Knowing the safety level of a system in real-time: An extended mathematical model of the STAMP-based RealTSL methodology

Abstract

The RealTSL methodology is based on STAMP and aims at determining the safety level of complex systems in real-time. RealTSL utilizes accident scenarios derived from STPA, together with: (a) The time durations required between system state transitions, (b) Managerial decisions regarding the sensitivity of the mathematical model, and (c) Real-time system data. This manuscript proposes an extension of the RealTSL mathematical model that allows analysts to distinguish system-level accidents according to their severity, and introduces a new expression of the safety level. In addition, this paper shows how the information contained in the graphical form of the acyclic diagram can be used as an interface so that managers can: (a) Comprehend the current systems state against possible accidents, (b) Interpret the results of the mathematical model, and (c) Help them decide whether mitigation actions are needed.
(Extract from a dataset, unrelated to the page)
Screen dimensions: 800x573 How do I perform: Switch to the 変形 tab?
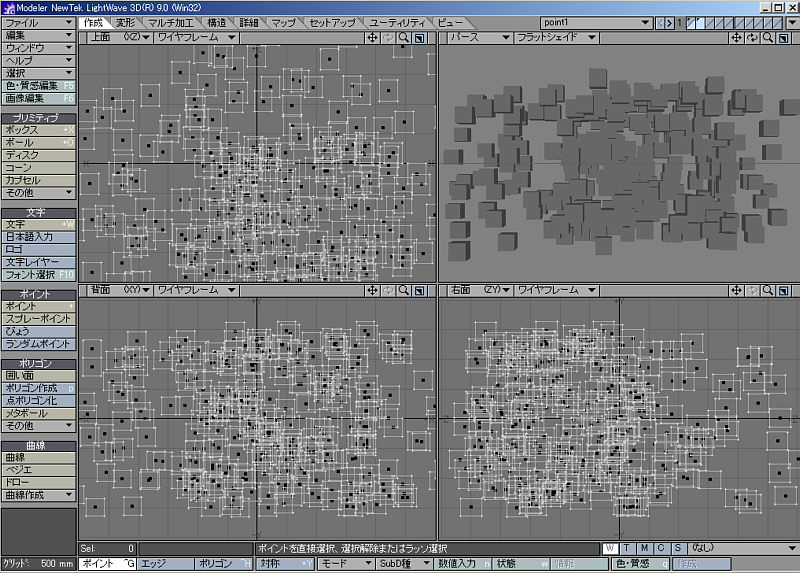pyautogui.click(x=125, y=21)
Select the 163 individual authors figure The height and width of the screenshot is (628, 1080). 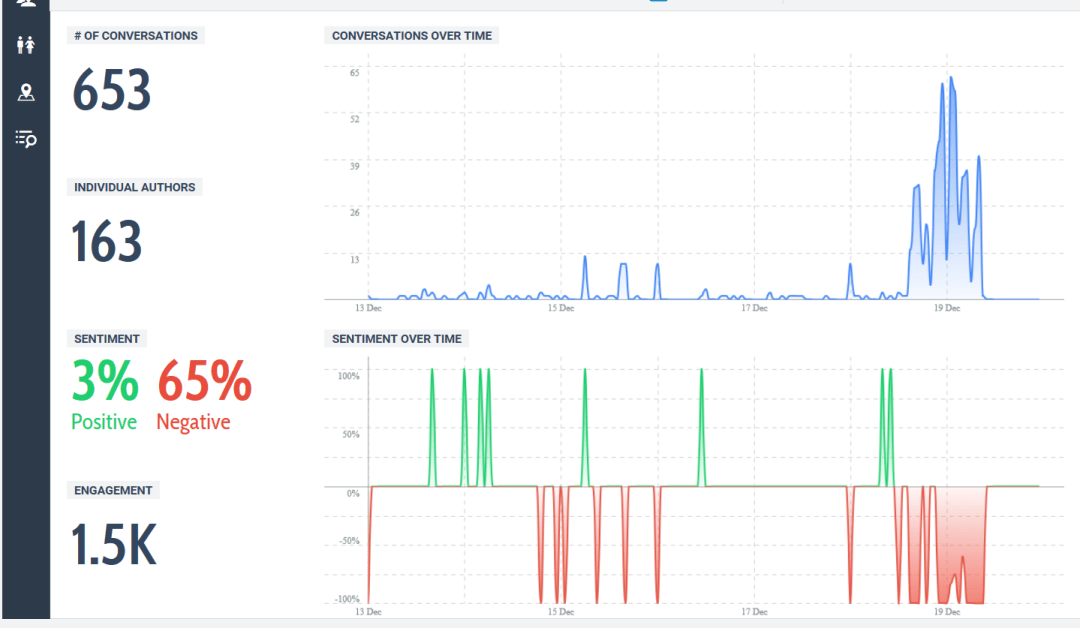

The safety level of a system in time t, therefore, is defined as SL=p→wAi>p→wAj>⋯>p→wAm ordering, where m is the number of system accidents and p→wAi are the most detrimental to safety sequences of safety constraint violations for every accident and ordered according to the severity of their corresponding accidents. The extended mathematical model is demonstrated using a fictitious system, providing a graphic rendition of how unsafe situations progress to accidents through time. This paper aims to open a new perspective in the STAMP literature, on discussions on the problem of measuring what the actual safety level of a system is at a certain moment in time and in a certain context.